Azerbaycan petrol şirketi SOCAR’ın İzmir Aliağa’daki yatırımı olan ve bir süredir test üretimlerini sürdüren Star Rafineri’nin açılışı resmi bir törenle yapılacak.
Yapımı 7 yıl süren ve yaklaşık 6,3 milyar dolara mal olan rafineri, aynı gruba ait petrokimya tesisi Petkim’in hammadde ihtiyacının tamamına yakınını karşılayacak.
Petrokimya hammaddesinin yanısıra motorin, havacılık yakıtı, nafta, LPG ve petrokok gibi petrol ürünlerini de üretecek olan tesis, Türkiye’nin petrol dış ticaretindeki dengelerini de önemli oranda değiştirmiş olacak.
KATMA DEĞERLİ ÜRÜN
Türkiye’nin yıllık ham petrol ithalatı 25 milyon ton, petrol ürünleri net ithalatı ise 18 milyon ton civarında. Net enerji ithalatımızın yaklaşık yüzde kırkını bu iki kalem oluşturuyor.
Ülkeye giren ham petrol bugüne kadar sadece TÜPRAŞ rafinerilerinde işleniyor, buna karşılık 30 milyon tona yakın petrol ürünü elde ediliyordu.

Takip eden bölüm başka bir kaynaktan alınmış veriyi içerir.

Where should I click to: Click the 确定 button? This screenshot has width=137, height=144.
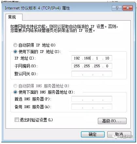pos(93,134)
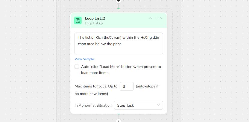Click the Max items to focus label
Screen dimensions: 249x122
click(x=96, y=87)
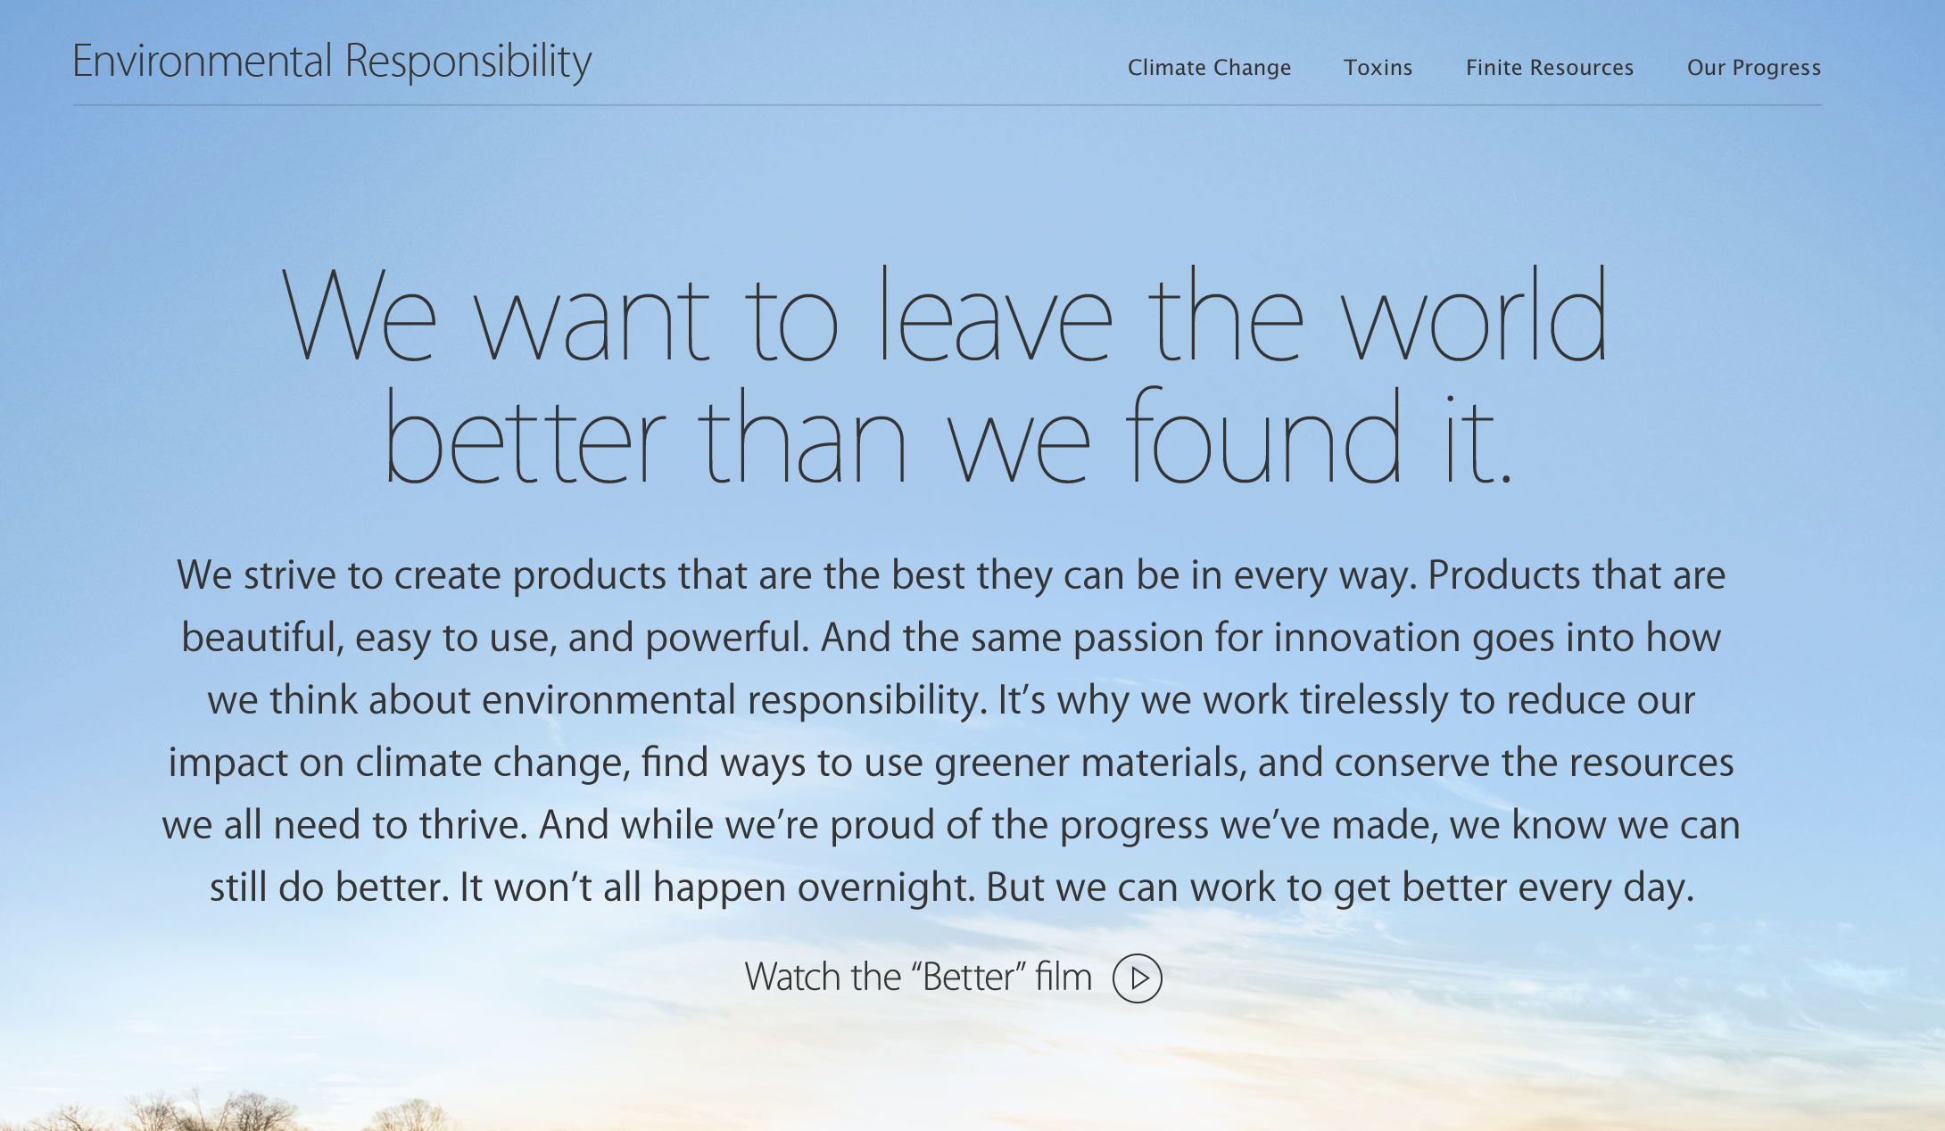Screen dimensions: 1945x1131
Task: Click the headline line "We want to leave the world"
Action: pos(946,317)
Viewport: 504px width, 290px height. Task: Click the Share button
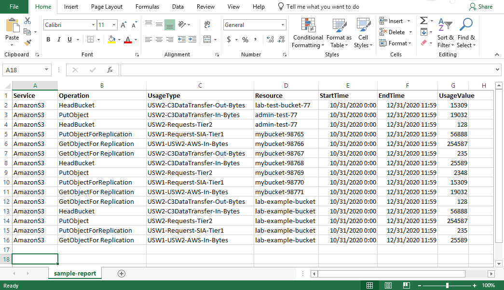tap(481, 6)
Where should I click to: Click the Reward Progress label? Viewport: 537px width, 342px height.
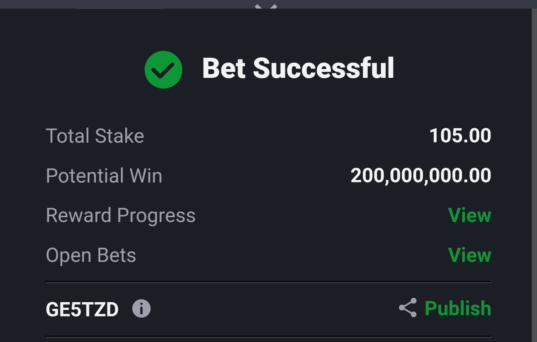pos(120,215)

Star Rafineri’nin devreye girmesiyle Türkiye’nin ham petrol ithalatı 10 milyon tona yakın artacak. Buna karşılık katma değeri yüksek petrol ürünleri üretimi de 40 milyon ton seviyesine yükselecek.
Star Rafineri’de, Azerbaycan’dan gemilerle Aliağa Limanı’na taşınacak olan ham petrolden yıllık 4,9 milyon ton motorin, 1,6 milyon ton havacılık yakıtı, 1,6 milyon ton nafta, 260 bin ton LPG ve 692 bin ton petrokok üretilecek. Elbette bu üretimin Türkiye enerji sektörü üzerinde önemli etkileri olacak.
İlk etkisi de motorin üzerine. Türkiye’nin hızla artan motorin tüketimi geçtiğimiz yıl 24 milyon ton civarında oldu. Bunun 10 milyon ton kadarı TÜPRAŞ tarafından üretilmekte, kalanı ithal edilmekteydi. Motorinde yüzde 60’a varan ithalat bağımlılığı yeni kapasitenin devreye girmesiyle yüzde 40’ın altına çekilmiş olacak.
Nafta ithalatımız tamamen sıfırlanırken, yeni kapasitenin LPG ithalatı üzerinde yüzde 10’a yakın ve çimento sektöründe yoğun şekilde kullanılan petrokok ithalatı üzerinde yüzde 15’e varan oranlarda azaltıcı yönde etkisi olacak. Havacılık yakıtında ise ithalatçı konumundan net ihracatçı konumuna geçmiş olacağız.
Son toplamda, rafinerinin işletmeye alınmasıyla, net petrol ürünleri ithalatımız yüzde 35’e yakın azalacak.
SÜRDÜRÜLEBİLİR GELİŞME İÇİN
Özellikle ulaştırma sektöründeki büyüme dikkate alındığında, Türkiye’nin, yıllar içerisinde petrol ürünlerine giderek daha fazla ihtiyaç duyması kaçınılmaz. Söz konusu ürünlerin ithalatla karşılanmasının ise Türkiye ekonomisi üzerinde ciddi bir baskı yarattığı bilinmekte.
Dolayısıyla, Türkiye’nin petrol ürünleri ithalatı yükünden kurtulmak için rafineri kapasitesinin arttırılması ve yüksek katma değerli petrol ürünlerinin ülkemizde üretilebilmesi sürdürülebilir bir gelişme için mutlaka gerekli. Bu bakımdan, 32 yıl sonra da olsa yeni bir petrol rafinerisinin kurulmuş olması son derece önemlidir.